* _WHAT NEEDS TO BE DONE_
Reproduce the listing below line for line, with no changes.

= = = =

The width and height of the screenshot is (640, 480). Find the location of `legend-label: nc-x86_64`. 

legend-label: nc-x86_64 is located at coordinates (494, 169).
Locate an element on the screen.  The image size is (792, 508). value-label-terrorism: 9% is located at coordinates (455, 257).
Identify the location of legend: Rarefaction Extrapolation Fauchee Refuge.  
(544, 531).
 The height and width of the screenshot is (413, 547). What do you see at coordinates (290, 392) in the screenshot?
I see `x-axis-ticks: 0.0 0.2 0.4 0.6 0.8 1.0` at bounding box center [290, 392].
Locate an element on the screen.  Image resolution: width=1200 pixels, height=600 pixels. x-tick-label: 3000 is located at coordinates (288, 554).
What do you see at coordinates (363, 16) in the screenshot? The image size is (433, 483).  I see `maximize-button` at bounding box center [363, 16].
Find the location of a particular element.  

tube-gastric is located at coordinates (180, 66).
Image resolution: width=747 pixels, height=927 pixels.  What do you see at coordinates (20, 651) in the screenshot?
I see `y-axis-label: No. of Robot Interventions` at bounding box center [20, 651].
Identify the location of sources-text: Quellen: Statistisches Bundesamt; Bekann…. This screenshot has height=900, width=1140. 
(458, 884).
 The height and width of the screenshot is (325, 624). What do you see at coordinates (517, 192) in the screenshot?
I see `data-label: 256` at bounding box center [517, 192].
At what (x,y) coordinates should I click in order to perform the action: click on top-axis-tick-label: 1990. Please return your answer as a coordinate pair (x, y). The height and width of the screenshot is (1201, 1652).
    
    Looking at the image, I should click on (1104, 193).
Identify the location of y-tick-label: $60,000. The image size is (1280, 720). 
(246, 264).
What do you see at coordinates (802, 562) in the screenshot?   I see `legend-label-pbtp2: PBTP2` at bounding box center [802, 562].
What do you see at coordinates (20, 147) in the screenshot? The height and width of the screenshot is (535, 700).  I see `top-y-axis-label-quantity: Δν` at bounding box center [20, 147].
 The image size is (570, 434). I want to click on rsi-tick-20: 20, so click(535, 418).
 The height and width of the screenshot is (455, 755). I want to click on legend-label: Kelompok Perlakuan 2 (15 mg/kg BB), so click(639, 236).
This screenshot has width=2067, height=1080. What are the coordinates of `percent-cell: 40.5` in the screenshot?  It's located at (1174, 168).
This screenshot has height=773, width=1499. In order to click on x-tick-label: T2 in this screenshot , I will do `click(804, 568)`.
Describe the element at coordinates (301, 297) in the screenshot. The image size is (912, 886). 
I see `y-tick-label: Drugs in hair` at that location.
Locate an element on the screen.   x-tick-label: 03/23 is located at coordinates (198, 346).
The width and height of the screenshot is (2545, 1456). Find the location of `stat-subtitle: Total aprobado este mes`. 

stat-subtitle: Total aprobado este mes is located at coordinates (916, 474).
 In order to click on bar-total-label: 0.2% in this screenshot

= = = =

* _SOLVED PROBLEM_
The width and height of the screenshot is (640, 480). Find the location of `legend-label: nc-x86_64`. 

legend-label: nc-x86_64 is located at coordinates (494, 169).
Locate an element on the screen.  The image size is (792, 508). value-label-terrorism: 9% is located at coordinates (455, 257).
Identify the location of legend: Rarefaction Extrapolation Fauchee Refuge.  
(544, 531).
 The height and width of the screenshot is (413, 547). What do you see at coordinates (290, 392) in the screenshot?
I see `x-axis-ticks: 0.0 0.2 0.4 0.6 0.8 1.0` at bounding box center [290, 392].
Locate an element on the screen.  Image resolution: width=1200 pixels, height=600 pixels. x-tick-label: 3000 is located at coordinates (288, 554).
What do you see at coordinates (363, 16) in the screenshot? The image size is (433, 483).  I see `maximize-button` at bounding box center [363, 16].
Find the location of a particular element.  

tube-gastric is located at coordinates (180, 66).
Image resolution: width=747 pixels, height=927 pixels.  What do you see at coordinates (20, 651) in the screenshot?
I see `y-axis-label: No. of Robot Interventions` at bounding box center [20, 651].
Identify the location of sources-text: Quellen: Statistisches Bundesamt; Bekann…. This screenshot has height=900, width=1140. 
(458, 884).
 The height and width of the screenshot is (325, 624). What do you see at coordinates (517, 192) in the screenshot?
I see `data-label: 256` at bounding box center [517, 192].
At what (x,y) coordinates should I click in order to perform the action: click on top-axis-tick-label: 1990. Please return your answer as a coordinate pair (x, y). The height and width of the screenshot is (1201, 1652).
    
    Looking at the image, I should click on (1104, 193).
Identify the location of y-tick-label: $60,000. The image size is (1280, 720). 
(246, 264).
What do you see at coordinates (802, 562) in the screenshot?   I see `legend-label-pbtp2: PBTP2` at bounding box center [802, 562].
What do you see at coordinates (20, 147) in the screenshot? The height and width of the screenshot is (535, 700).  I see `top-y-axis-label-quantity: Δν` at bounding box center [20, 147].
 The image size is (570, 434). I want to click on rsi-tick-20: 20, so click(535, 418).
 The height and width of the screenshot is (455, 755). I want to click on legend-label: Kelompok Perlakuan 2 (15 mg/kg BB), so click(639, 236).
This screenshot has width=2067, height=1080. What are the coordinates of `percent-cell: 40.5` in the screenshot?  It's located at (1174, 168).
This screenshot has height=773, width=1499. In order to click on x-tick-label: T2 in this screenshot , I will do `click(804, 568)`.
Describe the element at coordinates (301, 297) in the screenshot. The image size is (912, 886). 
I see `y-tick-label: Drugs in hair` at that location.
Locate an element on the screen.   x-tick-label: 03/23 is located at coordinates (198, 346).
The width and height of the screenshot is (2545, 1456). Find the location of `stat-subtitle: Total aprobado este mes`. 

stat-subtitle: Total aprobado este mes is located at coordinates (916, 474).
 In order to click on bar-total-label: 0.2% in this screenshot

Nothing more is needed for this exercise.